I asked half a dozen writer friends (many of whom have gone through this process in their own careers) what I should do. The consensus was, if it is going to be published in Journal A, you can’t very well let the UK Journal take it. I knew this, I just needed to hear someone else say it.

Over the weekend I dashed to the bookstore for a copy of John Banville’s Booker Prize winning novel “The Sea,” which is, as expected, quite remarkable, thus further flattering me. Nothing like being compared to John Banville and Paul Auster to stroke one’s ego...

The prestige factor of this UK Journal was ultimately more appealing to me. They had published a lot of well known writers over time. Their editorial board alone was prestigious enough to make a Pulitzer committee proud. Who knows what further audience I might get across the pond? But I knew that Journal A was finally publishing the story. I decided to be content with that. I wrote an email to the UK Journal telling them that I was withdrawing the piece.

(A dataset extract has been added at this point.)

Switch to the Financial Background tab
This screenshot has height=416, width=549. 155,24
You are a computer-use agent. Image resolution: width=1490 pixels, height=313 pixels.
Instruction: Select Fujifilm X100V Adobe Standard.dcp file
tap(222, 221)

Now, either this is a very good piece, or I really lucked out only sending it to two places. I believe it is good. Maybe I lucked out, also. Although many journals say, “NO SIMULTANEOUS SUBMISSIONS,” every writer I know says, to hell with that. Send your work where you want it, if someone wants it, they’ll let you know. I’m not sure there was any prohibition on simultaneous submissions in either of these journals. But the long waiting that accompanied this was unusual, I believe. It was over seventeen months since I first sent it out. For months, nothing. So, was this situation terrible, or really unusual? Not really. Do I wish it could work out a bit differently? Perhaps. On the other hand, as a writer friend says, it’s always good to be wanted.

The Literary Welcome

Welcome to the liteary. Again.

About four years ago I wrote a blog called, “The Literary.” I decided to end it as I had found some unplanned conflict between my creative work and my journalism. Often, being too open about my opinions, the words came back to bite me.

But I’ve been feeling a lack since not writing it--I enjoyed casting my thoughts out there and getting feedback on them. I had so many people read that blog and email me, it was a kind of nice little literary community that I found through the web, and I enjoyed it. Thus, I’ve decided to attempt it again. So, “The Literary” is reborn. Or, to borrow the sign on a local taqueria, this is my Grand Re-Opening.

This is a (hopefully) productive diversion. I’m still taking all the time I can to write fiction, send work out, wait patiently for rejection letters.

Yes, wait patiently for rejections. It sound harsh, but that’s the way it goes. And in this stack of rejections, I have to admit, quite a few of what I’m calling “positive rejections.” These become my little blurbs to feed my continuing effort. Here is one:

“Dear Robert-- A very good story--I was waiting for it to go beyond a situational sketch. It felt like good journalism, and didn’t go as deep as I was hoping for. But it’s good work and I’d love to see more of your writing.”

And this one:

“Extremely interesting idea--written from perspective of Iraqi. We enjoyed your piece--perhaps strengthen story line, voice is fantastic.”